SET EXERCISE »
Duplicate the listing below, beginning at its first line and ending with the line that contains "center [1480, 36].".

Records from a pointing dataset
--- Start ---

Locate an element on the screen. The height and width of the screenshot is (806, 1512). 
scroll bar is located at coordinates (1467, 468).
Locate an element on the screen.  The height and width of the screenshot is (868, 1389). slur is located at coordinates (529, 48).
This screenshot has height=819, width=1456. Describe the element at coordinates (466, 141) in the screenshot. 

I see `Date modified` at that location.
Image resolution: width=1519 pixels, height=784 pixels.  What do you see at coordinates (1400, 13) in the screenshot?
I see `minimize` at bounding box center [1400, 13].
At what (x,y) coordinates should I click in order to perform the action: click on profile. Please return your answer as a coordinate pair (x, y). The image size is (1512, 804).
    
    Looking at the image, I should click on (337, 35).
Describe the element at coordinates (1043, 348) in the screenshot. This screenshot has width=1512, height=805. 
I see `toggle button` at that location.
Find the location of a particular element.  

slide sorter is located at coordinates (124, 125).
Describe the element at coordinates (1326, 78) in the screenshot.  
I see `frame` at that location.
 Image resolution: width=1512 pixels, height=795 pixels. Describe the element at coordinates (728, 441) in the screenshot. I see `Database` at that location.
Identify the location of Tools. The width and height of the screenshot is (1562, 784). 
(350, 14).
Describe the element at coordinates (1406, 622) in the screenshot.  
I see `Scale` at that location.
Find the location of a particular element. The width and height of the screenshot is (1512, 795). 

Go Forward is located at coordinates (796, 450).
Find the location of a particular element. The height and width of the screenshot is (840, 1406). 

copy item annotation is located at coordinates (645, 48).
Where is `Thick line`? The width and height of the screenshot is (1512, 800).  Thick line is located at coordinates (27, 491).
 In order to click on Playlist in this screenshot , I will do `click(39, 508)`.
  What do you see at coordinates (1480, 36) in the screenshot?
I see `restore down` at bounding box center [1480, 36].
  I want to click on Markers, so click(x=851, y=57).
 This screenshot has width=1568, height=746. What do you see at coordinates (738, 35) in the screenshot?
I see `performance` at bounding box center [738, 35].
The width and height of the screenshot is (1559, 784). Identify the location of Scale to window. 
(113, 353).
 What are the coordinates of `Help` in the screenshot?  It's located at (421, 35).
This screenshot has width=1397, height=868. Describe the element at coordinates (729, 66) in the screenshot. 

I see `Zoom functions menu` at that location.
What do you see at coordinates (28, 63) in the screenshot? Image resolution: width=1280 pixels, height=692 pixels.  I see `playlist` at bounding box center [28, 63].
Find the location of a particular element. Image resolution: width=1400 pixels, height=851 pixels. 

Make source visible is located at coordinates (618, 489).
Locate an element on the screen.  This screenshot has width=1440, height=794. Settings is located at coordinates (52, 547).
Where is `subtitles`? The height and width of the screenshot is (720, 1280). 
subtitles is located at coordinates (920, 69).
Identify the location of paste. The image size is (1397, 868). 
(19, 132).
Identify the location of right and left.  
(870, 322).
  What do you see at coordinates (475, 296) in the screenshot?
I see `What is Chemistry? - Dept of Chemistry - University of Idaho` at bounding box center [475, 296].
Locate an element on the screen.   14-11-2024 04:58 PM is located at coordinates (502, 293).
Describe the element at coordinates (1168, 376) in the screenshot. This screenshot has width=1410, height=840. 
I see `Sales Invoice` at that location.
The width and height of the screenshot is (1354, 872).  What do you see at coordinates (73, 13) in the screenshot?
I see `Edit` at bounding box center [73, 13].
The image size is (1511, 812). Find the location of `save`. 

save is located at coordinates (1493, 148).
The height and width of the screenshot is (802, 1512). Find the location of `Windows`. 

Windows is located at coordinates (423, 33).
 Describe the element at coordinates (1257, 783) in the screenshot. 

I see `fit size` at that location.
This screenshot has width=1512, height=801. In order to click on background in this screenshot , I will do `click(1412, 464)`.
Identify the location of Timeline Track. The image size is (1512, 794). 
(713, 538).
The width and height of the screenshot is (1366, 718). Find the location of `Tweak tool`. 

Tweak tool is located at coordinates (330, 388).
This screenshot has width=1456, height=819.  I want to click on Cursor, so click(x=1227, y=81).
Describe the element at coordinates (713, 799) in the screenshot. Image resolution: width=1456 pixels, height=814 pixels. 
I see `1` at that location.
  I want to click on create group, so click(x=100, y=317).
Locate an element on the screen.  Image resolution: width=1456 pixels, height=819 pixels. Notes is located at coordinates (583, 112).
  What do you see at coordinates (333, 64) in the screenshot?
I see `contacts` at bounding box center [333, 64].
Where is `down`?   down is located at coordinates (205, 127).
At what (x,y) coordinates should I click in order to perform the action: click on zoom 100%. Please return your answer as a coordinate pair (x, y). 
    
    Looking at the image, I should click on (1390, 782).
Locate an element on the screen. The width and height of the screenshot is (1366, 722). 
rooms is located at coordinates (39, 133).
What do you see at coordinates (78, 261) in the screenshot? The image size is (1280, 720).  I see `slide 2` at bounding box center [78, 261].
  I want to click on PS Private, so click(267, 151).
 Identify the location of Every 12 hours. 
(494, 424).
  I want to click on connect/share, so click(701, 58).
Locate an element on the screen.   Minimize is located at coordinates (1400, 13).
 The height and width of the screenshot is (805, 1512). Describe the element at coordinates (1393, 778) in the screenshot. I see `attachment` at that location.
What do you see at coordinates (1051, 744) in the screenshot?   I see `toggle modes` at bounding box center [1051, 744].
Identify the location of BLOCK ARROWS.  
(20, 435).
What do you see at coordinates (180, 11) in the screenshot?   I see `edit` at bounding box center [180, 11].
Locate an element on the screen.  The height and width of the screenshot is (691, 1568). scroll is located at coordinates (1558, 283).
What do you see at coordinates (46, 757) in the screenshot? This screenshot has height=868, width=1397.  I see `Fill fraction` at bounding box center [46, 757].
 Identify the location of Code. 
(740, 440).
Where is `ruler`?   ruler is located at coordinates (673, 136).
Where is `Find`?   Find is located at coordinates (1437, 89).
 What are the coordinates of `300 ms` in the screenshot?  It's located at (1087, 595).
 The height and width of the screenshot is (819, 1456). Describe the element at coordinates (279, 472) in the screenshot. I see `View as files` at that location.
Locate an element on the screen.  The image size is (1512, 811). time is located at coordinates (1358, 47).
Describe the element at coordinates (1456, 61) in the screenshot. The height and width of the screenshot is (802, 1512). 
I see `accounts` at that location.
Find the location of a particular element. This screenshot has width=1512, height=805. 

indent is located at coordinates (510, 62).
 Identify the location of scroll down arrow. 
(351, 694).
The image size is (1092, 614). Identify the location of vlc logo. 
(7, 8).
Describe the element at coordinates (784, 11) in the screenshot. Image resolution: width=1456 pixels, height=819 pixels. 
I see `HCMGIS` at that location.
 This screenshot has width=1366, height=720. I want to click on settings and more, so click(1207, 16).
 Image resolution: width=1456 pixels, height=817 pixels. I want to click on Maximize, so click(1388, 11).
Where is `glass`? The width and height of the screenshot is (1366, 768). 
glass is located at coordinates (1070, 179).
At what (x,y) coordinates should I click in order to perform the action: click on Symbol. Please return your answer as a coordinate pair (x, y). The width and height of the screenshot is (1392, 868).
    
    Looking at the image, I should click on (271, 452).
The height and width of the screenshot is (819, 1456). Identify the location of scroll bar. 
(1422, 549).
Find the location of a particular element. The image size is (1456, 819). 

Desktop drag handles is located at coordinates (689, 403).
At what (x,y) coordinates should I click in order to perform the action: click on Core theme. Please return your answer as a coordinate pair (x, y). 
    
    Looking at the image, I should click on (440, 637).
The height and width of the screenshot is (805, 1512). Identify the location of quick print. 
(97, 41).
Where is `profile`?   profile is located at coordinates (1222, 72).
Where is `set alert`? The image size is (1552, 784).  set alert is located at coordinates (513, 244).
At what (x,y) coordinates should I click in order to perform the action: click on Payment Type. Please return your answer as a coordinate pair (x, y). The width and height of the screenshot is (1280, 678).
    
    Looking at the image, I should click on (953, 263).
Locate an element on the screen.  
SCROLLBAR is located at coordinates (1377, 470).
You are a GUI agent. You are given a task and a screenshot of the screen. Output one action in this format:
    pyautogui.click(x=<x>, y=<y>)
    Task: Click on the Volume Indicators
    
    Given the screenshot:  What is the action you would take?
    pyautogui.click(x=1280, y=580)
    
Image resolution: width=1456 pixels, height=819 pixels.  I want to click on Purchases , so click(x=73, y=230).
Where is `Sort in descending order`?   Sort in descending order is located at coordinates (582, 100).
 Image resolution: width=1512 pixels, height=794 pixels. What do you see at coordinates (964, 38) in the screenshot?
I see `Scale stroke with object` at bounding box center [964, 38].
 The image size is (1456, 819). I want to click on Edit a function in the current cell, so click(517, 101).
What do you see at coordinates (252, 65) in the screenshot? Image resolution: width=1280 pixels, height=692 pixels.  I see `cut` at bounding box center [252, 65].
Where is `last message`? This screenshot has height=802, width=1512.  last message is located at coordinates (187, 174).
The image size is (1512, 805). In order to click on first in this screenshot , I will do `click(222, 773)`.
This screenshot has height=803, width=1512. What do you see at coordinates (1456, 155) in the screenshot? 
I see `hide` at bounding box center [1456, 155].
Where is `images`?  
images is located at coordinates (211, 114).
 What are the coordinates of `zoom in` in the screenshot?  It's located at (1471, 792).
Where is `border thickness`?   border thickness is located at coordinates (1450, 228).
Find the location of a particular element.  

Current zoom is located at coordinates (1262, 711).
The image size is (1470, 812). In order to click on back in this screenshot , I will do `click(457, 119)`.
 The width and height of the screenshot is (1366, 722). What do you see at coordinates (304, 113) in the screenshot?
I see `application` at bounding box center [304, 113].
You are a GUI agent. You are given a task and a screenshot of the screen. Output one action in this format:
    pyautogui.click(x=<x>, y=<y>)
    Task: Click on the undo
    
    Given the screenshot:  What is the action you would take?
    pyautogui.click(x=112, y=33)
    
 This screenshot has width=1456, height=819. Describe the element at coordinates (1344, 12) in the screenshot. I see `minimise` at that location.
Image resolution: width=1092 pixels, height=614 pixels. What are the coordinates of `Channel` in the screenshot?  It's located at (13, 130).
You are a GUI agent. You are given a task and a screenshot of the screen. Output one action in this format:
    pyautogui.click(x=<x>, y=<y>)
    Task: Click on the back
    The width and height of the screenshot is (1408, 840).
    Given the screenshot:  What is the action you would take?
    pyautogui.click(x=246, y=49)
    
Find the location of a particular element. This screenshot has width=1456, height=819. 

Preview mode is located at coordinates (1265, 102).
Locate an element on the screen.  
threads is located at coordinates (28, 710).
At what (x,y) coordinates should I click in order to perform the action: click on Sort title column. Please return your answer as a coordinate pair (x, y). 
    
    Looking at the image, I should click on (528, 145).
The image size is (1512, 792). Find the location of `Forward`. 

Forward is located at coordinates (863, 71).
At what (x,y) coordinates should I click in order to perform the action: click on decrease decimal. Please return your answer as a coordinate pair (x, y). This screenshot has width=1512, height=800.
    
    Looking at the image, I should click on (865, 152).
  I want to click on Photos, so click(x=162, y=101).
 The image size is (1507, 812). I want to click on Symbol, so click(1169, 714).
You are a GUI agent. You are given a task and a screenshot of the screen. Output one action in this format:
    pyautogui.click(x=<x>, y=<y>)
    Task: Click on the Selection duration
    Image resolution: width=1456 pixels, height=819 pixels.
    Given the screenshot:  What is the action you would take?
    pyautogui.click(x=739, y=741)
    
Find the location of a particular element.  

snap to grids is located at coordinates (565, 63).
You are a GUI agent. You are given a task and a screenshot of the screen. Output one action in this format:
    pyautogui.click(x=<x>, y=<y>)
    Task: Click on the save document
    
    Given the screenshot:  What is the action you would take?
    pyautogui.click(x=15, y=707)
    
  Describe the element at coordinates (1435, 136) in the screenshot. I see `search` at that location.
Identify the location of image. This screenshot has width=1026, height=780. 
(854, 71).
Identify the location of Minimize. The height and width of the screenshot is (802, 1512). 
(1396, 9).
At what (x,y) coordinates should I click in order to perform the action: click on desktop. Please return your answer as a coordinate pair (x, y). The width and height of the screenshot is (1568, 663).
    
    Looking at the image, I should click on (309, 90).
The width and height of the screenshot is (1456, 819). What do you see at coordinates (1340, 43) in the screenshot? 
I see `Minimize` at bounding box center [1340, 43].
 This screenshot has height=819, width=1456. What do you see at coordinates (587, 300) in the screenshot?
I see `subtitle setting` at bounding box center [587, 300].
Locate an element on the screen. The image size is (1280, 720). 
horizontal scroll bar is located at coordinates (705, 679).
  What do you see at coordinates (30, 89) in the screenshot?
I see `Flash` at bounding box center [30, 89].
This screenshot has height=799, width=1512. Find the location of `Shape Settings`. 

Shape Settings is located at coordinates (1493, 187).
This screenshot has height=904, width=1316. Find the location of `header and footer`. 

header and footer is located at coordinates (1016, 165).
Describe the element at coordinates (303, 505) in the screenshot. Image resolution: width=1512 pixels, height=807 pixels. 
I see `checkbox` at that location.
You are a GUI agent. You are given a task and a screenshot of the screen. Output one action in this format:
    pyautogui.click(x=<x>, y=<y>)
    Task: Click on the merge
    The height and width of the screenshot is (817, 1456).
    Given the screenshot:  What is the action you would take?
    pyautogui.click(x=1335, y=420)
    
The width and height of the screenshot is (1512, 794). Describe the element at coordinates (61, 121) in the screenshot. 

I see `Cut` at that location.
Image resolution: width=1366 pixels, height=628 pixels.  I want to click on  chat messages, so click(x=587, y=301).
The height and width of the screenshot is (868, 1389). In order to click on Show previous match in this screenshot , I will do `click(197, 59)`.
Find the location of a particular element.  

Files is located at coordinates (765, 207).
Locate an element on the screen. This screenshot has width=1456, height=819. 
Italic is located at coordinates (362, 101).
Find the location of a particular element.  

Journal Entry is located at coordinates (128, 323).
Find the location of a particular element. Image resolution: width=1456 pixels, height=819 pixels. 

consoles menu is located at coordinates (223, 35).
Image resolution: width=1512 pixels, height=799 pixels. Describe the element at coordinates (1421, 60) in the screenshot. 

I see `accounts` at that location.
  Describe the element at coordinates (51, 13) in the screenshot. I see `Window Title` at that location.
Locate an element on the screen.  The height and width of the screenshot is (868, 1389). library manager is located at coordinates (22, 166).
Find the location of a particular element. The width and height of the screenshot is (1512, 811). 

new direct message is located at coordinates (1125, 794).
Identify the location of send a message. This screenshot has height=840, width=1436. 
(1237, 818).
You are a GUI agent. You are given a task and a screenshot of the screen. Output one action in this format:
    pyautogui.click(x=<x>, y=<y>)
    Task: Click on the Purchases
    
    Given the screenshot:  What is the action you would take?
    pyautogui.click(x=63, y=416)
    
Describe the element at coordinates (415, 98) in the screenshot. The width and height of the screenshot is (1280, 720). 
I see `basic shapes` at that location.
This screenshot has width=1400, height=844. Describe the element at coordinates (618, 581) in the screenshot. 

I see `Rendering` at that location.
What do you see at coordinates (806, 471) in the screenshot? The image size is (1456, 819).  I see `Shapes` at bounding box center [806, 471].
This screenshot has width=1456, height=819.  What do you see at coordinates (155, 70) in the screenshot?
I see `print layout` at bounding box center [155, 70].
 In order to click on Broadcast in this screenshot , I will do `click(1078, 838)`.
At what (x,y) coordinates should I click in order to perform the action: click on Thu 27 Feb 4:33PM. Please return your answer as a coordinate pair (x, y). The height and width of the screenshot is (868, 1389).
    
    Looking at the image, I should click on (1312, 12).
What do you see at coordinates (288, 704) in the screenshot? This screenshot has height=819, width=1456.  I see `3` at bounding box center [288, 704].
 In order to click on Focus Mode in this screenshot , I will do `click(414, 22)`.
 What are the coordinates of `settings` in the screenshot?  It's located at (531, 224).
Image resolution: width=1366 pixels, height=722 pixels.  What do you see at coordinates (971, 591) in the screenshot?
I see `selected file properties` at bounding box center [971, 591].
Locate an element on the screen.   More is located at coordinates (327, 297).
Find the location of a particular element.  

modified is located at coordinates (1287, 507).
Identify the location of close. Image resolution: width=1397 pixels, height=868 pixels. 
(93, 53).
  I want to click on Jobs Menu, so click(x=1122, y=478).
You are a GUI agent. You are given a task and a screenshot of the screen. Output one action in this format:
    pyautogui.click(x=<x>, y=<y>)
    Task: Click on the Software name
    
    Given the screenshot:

--- End ---

EXERCISE SOLUTION »
Locate an element on the screen. The height and width of the screenshot is (806, 1512). 
scroll bar is located at coordinates (1467, 468).
Locate an element on the screen.  The height and width of the screenshot is (868, 1389). slur is located at coordinates (529, 48).
This screenshot has height=819, width=1456. Describe the element at coordinates (466, 141) in the screenshot. 

I see `Date modified` at that location.
Image resolution: width=1519 pixels, height=784 pixels.  What do you see at coordinates (1400, 13) in the screenshot?
I see `minimize` at bounding box center [1400, 13].
At what (x,y) coordinates should I click in order to perform the action: click on profile. Please return your answer as a coordinate pair (x, y). The image size is (1512, 804).
    
    Looking at the image, I should click on (337, 35).
Describe the element at coordinates (1043, 348) in the screenshot. This screenshot has width=1512, height=805. 
I see `toggle button` at that location.
Find the location of a particular element.  

slide sorter is located at coordinates (124, 125).
Describe the element at coordinates (1326, 78) in the screenshot.  
I see `frame` at that location.
 Image resolution: width=1512 pixels, height=795 pixels. Describe the element at coordinates (728, 441) in the screenshot. I see `Database` at that location.
Identify the location of Tools. The width and height of the screenshot is (1562, 784). 
(350, 14).
Describe the element at coordinates (1406, 622) in the screenshot.  
I see `Scale` at that location.
Find the location of a particular element. The width and height of the screenshot is (1512, 795). 

Go Forward is located at coordinates (796, 450).
Find the location of a particular element. The height and width of the screenshot is (840, 1406). 

copy item annotation is located at coordinates (645, 48).
Where is `Thick line`? The width and height of the screenshot is (1512, 800).  Thick line is located at coordinates (27, 491).
 In order to click on Playlist in this screenshot , I will do `click(39, 508)`.
  What do you see at coordinates (1480, 36) in the screenshot?
I see `restore down` at bounding box center [1480, 36].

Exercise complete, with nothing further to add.